— Passage —
The results reported in this study show that A. angustissima, A. auriculiformis, and A. holosericea associated to symbiotic microorganisms showed high rates of height growth in almost all levels of contamination, they had a small decrease in SDM with increasing levels of contamination and were the species less influenced by oil in soil. The species M. caesalpiniifolia and S. saman showed variability in growth among the levels of contamination, but showed a high growth rate and SDM production in the highest level of oil contamination. These five leguminous trees associated with microorganims, possibly with hydrogel soil conditioner, maybe used for revegetation of areas polluted with oil, promoting rapid regeneration of vegetation in tropical environments and restoration of nutrient cycling.

These leguminous trees above, except A. angustissima, had elevated chlorophyll content particularly at the highest levels of oil contamination, suggesting good adaptation to this condition of soil pollution and an effective nitrogen-fixing symbiosis. A. angustissima showed enough growth and nodulation, but the lowest chlorophyll content. This may be due to an inability to its symbionts to adapt to the oil-contaminated soil or an intrinsic characteristic of the species. All these five leguminous trees showed high number of nodules of nitrogen-fixing bacteria in all pollution levels, being above 38 nodules per plant.

— Data under study —
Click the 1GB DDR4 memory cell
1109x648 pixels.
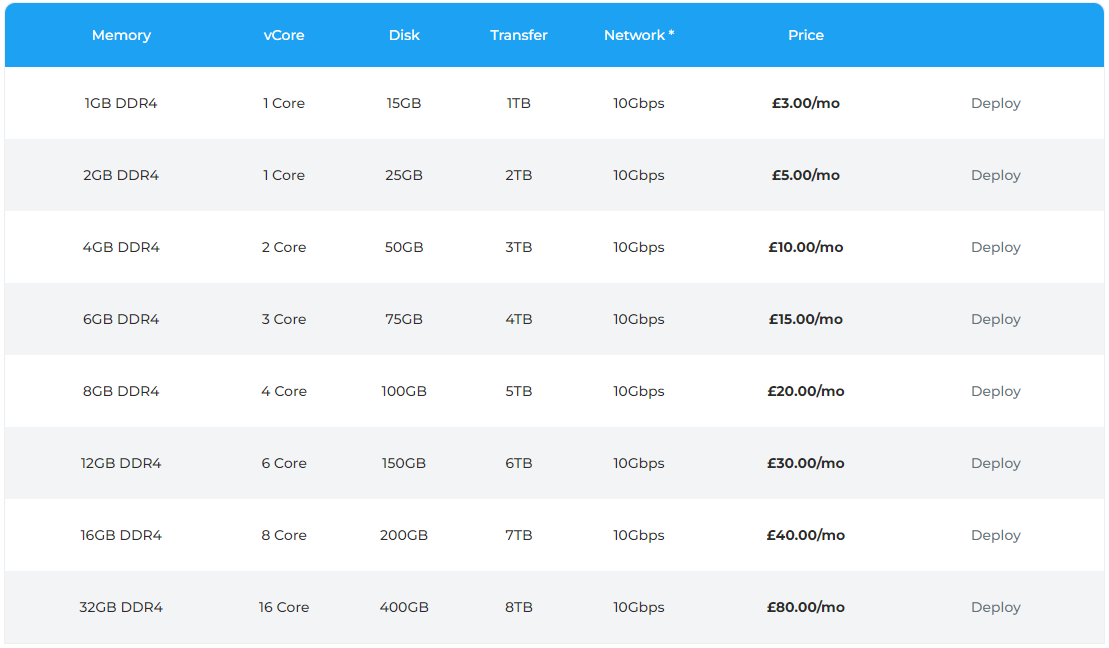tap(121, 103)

...

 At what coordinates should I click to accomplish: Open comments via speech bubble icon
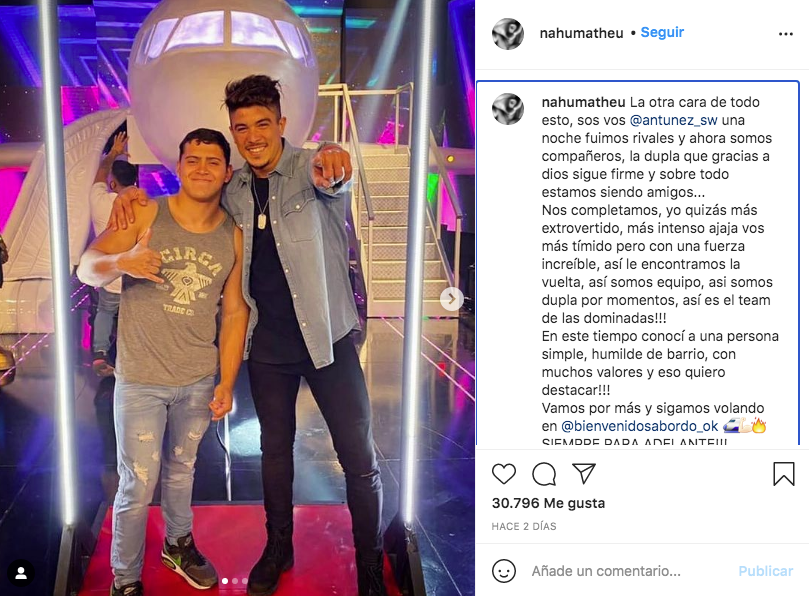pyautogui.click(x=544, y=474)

---

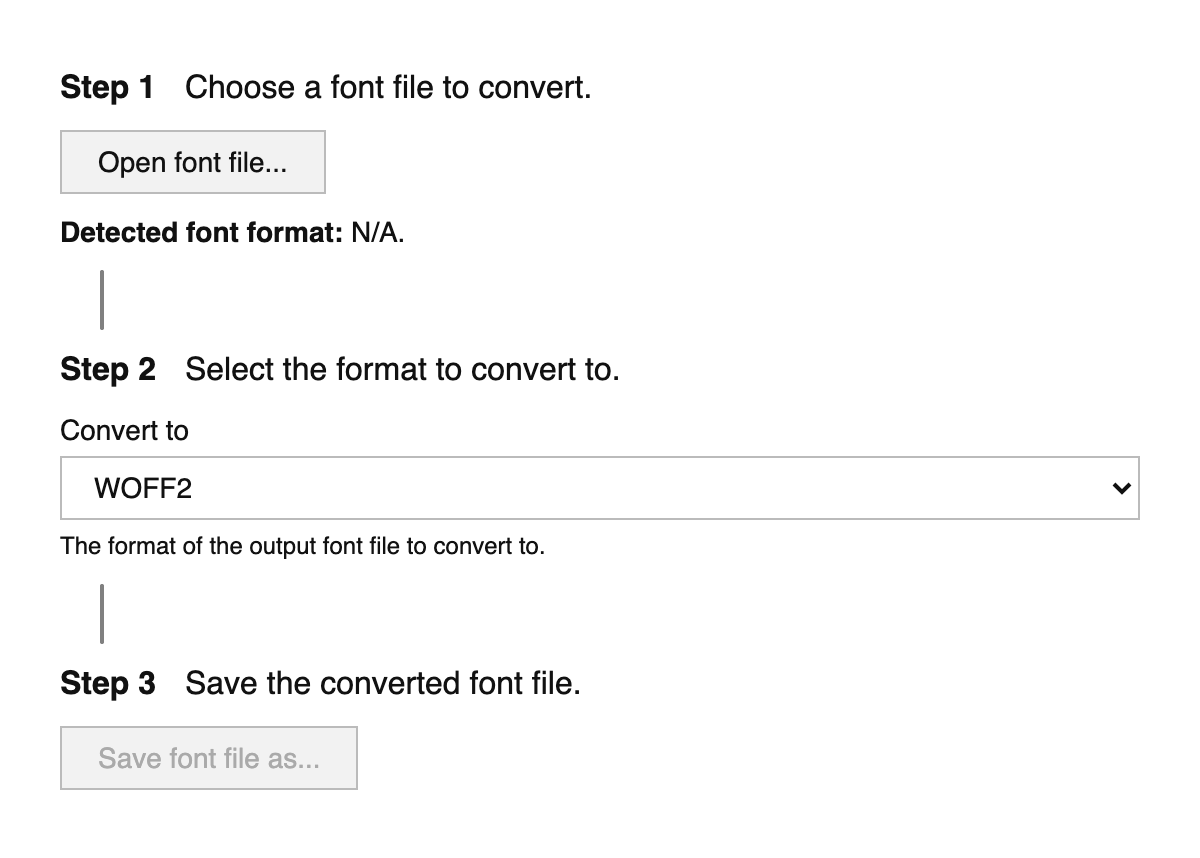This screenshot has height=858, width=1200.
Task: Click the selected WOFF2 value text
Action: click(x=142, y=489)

— Directions —
**A)** In the passage on leguminous trees grown in oil-contaminated soil, which species had the lowest chlorophyll content?
**B)** Write the next part of the passage on leguminous trees grown in oil-contaminated soil, starting after its final sentence.

— Outputs by task —
**A)** A. angustissima

**B)**
All studied leguminous trees in any petroleum contamination conditions showed high mycorrhizal colonization, above 41 %. The only exception was A. angustissima at level 10 g kg−1 of oil contamination, which suggests an effect of random variability. This suggests that oil contamination in a soil conditioned by hydrogel does not affect the roots infection by mycorrhizal fungi, mainly because the seedlings were transplanted into polluted soil previously colonized. But the AMF sporulation in the rhizosphere showed decrease over 30 g kg−1 of oil, indicating that oil pollution also affects the development of this symbiosis.

S. saman and its inoculated microorganisms were the most promising combination to be applied in field scale for phytoremediation of oil-polluted soils. S. saman had elevated height growth rate and SDM production and decreased TPH in relation to unplanted control. This tree had the highest nodule mass relative to other leguminous, confirming the efficiency of strains BR946, BR5616, and BR5615 for petroleum-contaminated conditions. As G. clarum, S. heterogama, and G. margarita are the dominant AMF spores in all seven tree rhizospheres, a mix of these three species could be used as inoculant for seedlings to oil-contaminated soil.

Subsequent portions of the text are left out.